*** Recorded data ***

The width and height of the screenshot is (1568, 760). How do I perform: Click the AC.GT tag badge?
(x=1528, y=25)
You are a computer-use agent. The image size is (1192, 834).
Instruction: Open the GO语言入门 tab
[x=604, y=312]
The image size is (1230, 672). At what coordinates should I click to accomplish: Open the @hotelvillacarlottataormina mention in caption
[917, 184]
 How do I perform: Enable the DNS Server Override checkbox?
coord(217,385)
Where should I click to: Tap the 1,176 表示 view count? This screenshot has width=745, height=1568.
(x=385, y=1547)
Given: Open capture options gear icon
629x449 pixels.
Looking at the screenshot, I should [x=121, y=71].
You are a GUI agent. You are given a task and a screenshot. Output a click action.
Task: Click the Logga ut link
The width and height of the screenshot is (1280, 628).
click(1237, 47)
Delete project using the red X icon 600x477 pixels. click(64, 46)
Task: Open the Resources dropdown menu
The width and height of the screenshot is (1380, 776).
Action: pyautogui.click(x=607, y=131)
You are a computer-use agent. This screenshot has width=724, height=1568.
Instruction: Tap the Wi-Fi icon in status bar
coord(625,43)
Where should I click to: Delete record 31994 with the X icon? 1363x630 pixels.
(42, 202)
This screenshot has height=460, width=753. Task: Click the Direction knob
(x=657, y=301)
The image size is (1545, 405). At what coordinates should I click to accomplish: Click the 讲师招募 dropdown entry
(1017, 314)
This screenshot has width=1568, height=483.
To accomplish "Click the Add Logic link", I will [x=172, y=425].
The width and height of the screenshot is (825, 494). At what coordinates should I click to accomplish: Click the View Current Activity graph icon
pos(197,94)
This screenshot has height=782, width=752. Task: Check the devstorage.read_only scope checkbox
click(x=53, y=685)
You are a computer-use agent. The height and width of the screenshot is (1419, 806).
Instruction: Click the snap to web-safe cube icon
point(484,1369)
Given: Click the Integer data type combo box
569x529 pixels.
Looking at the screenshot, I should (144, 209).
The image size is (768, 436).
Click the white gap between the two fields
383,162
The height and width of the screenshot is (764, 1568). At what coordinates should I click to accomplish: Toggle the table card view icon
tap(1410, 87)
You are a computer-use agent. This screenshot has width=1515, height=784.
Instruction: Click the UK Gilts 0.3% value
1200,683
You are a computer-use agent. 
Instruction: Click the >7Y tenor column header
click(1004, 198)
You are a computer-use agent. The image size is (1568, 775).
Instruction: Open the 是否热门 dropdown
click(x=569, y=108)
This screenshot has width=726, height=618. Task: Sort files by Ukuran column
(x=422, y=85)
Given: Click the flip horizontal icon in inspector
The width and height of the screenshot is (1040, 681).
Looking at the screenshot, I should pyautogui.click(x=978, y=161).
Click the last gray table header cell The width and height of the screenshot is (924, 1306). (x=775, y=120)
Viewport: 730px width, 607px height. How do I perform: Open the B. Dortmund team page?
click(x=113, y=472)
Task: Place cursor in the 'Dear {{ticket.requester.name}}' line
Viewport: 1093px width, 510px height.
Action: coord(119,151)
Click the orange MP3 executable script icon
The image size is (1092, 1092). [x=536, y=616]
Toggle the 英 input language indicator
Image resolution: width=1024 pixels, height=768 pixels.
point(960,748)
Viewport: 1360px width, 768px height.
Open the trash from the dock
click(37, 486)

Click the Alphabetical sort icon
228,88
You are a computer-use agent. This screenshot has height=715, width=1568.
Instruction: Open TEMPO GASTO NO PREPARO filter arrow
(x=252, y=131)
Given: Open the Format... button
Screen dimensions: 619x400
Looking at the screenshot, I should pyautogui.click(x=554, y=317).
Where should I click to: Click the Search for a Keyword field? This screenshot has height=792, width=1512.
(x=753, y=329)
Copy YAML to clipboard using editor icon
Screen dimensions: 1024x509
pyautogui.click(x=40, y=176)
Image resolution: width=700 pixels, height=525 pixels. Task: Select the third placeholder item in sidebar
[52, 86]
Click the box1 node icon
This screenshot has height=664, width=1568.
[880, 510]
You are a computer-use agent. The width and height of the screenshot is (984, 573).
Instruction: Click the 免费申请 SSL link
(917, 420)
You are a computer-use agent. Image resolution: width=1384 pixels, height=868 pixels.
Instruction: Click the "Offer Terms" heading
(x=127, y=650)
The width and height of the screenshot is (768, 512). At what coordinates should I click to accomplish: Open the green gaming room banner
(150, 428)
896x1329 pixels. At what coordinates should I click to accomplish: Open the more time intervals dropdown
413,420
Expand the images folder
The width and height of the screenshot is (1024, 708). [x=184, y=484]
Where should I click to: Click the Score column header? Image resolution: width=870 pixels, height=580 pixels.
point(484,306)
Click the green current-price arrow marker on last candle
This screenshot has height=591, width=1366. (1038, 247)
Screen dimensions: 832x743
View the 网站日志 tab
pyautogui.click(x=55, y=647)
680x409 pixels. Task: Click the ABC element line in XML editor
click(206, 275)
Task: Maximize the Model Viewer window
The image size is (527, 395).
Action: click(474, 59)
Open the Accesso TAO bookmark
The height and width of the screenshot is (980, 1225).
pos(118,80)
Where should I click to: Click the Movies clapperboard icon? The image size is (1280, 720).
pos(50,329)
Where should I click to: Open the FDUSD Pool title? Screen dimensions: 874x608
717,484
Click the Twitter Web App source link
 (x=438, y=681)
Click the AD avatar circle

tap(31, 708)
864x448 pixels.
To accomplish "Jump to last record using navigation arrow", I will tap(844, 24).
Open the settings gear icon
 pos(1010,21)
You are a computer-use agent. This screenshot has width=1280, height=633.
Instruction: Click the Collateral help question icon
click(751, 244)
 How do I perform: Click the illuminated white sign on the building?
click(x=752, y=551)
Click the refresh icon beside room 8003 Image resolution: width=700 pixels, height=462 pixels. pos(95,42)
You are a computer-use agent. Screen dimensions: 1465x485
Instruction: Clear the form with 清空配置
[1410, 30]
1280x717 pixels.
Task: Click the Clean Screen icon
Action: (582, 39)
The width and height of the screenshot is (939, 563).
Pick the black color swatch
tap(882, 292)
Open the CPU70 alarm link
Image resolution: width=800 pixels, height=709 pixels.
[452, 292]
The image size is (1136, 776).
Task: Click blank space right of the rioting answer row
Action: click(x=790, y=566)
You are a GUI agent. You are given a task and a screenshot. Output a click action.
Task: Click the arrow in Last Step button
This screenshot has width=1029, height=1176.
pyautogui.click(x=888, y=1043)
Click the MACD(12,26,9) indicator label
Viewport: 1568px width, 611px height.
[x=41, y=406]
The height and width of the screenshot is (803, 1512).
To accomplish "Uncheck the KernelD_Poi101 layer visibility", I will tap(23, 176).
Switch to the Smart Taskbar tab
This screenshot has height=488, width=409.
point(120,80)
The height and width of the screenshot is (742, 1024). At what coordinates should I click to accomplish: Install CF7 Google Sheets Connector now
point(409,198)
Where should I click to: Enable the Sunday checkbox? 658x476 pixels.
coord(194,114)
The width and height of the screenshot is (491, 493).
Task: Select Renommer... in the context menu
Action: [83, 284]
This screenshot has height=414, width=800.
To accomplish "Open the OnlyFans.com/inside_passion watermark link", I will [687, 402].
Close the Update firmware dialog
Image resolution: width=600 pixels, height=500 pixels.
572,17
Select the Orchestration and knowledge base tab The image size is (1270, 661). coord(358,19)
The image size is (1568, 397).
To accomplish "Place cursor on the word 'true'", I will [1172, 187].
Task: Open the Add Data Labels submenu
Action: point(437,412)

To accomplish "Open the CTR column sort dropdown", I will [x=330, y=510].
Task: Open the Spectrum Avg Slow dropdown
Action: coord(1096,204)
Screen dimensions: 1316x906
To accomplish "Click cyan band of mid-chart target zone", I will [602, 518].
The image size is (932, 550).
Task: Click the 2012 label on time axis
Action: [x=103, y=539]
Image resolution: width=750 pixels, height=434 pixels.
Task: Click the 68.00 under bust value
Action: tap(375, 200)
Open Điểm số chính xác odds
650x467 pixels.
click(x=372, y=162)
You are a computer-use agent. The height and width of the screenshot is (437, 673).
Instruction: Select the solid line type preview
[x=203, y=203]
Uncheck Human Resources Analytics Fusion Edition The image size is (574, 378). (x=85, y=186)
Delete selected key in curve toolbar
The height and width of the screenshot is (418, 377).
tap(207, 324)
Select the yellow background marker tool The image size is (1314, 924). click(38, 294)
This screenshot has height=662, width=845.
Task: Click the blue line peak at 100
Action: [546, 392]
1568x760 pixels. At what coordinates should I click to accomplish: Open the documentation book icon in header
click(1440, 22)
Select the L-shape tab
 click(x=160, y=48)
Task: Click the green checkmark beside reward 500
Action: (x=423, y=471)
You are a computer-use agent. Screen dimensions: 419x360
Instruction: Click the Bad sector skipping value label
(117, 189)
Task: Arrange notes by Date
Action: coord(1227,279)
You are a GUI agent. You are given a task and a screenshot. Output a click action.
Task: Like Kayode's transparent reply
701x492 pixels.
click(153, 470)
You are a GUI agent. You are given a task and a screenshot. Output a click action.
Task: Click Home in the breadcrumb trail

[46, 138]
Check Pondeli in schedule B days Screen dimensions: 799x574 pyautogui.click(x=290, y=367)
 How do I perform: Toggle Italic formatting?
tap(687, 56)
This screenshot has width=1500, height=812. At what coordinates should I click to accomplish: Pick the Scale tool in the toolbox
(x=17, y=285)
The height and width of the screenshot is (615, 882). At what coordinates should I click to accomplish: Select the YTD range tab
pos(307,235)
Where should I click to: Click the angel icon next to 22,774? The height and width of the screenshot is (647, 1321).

*** End of Recorded data ***

Can you repeat, word for word, every line above from the one containing "Click the MACD(12,26,9) indicator label" down to the one containing "Select the Orchestration", including both?

Click the MACD(12,26,9) indicator label
Viewport: 1568px width, 611px height.
[x=41, y=406]
The height and width of the screenshot is (803, 1512).
To accomplish "Uncheck the KernelD_Poi101 layer visibility", I will tap(23, 176).
Switch to the Smart Taskbar tab
This screenshot has height=488, width=409.
point(120,80)
The height and width of the screenshot is (742, 1024). At what coordinates should I click to accomplish: Install CF7 Google Sheets Connector now
point(409,198)
Where should I click to: Enable the Sunday checkbox? 658x476 pixels.
coord(194,114)
The width and height of the screenshot is (491, 493).
Task: Select Renommer... in the context menu
Action: [83, 284]
This screenshot has height=414, width=800.
To accomplish "Open the OnlyFans.com/inside_passion watermark link", I will [687, 402].
Close the Update firmware dialog
Image resolution: width=600 pixels, height=500 pixels.
572,17
Select the Orchestration and knowledge base tab The image size is (1270, 661). coord(358,19)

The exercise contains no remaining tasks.